Challenger CEO Turnover Report:
CEO Exits Fall As Companies Set Leadership for Possible Recession
Published November 17, 2022
The number of CEO changes at U.S. companies fell 4% from the 74 in September to 71 in October. October’s total is down 50% from the 142 CEOs who left their posts in October 2021, according to a report released Thursday by global outplacement and business and executive coaching firm Challenger, Gray & Christmas, Inc.
“Job cut announcements are rising and hiring plans have slowed as we conclude 2022. The Technology sector is seeing the bulk of these layoffs, and it is also where we are seeing a lot of CEO changes, but generally speaking, companies are holding onto their leaders,” said Andrew Challenger, Senior Vice President of Challenger, Gray & Christmas, Inc.
Indeed, the Technology sector has seen the second-most CEO exits this year with 118. That is 18% lower than the 144 CEO exits the industry announced through October last year.
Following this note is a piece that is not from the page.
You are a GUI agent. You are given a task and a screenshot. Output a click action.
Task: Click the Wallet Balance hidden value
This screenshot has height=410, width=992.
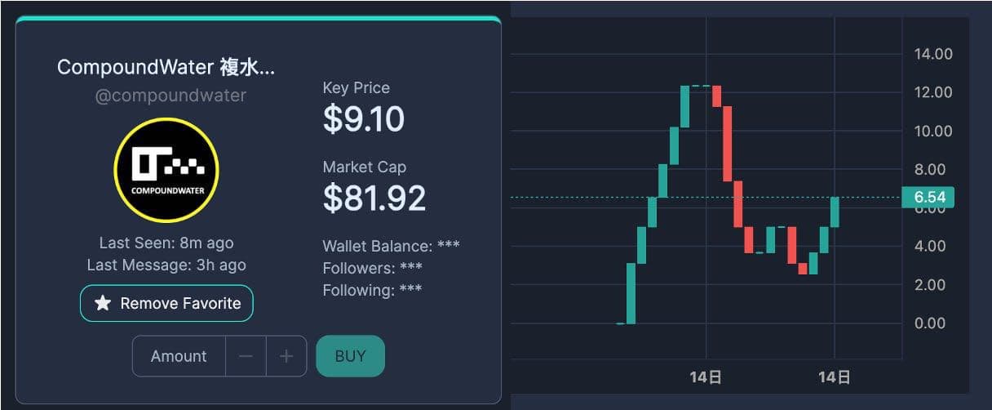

It follows the Government/Non-Profit sector which announced 219 CEO exits so far this year, a 16% decrease from the 262 CEOs who left their posts in these organizations during the same period last year.
So far this year, companies have announced 1,040 CEO exits, down 8% from the 1,133 CEOs who left their posts through October 2021. It is the lowest January-to-October total since 2017, when 971 CEO exits were announced.
“At the moment, the labor market is still tight, but companies are preparing for a recession. The leaders who are in place now are the ones companies have chosen to lead the company in at least the short-term,” said Challenger.
Reasons for Departure
Through October, 249 CEOs have retired, an average of nearly 25 per month. This is down from the 278 CEOs who retired through October 2021, an average of nearly 28 per month. Another 246 CEOs stepped down from their CEO role, usually into a Chair or Board position.
Gender in the Top Spot
Fewer women are ascending to the CEO role this year than last, though just slightly. Through October, 26.1% of new CEOs were women or non-binary, compared to 26.87% of new CEOs who were women through the same period last year.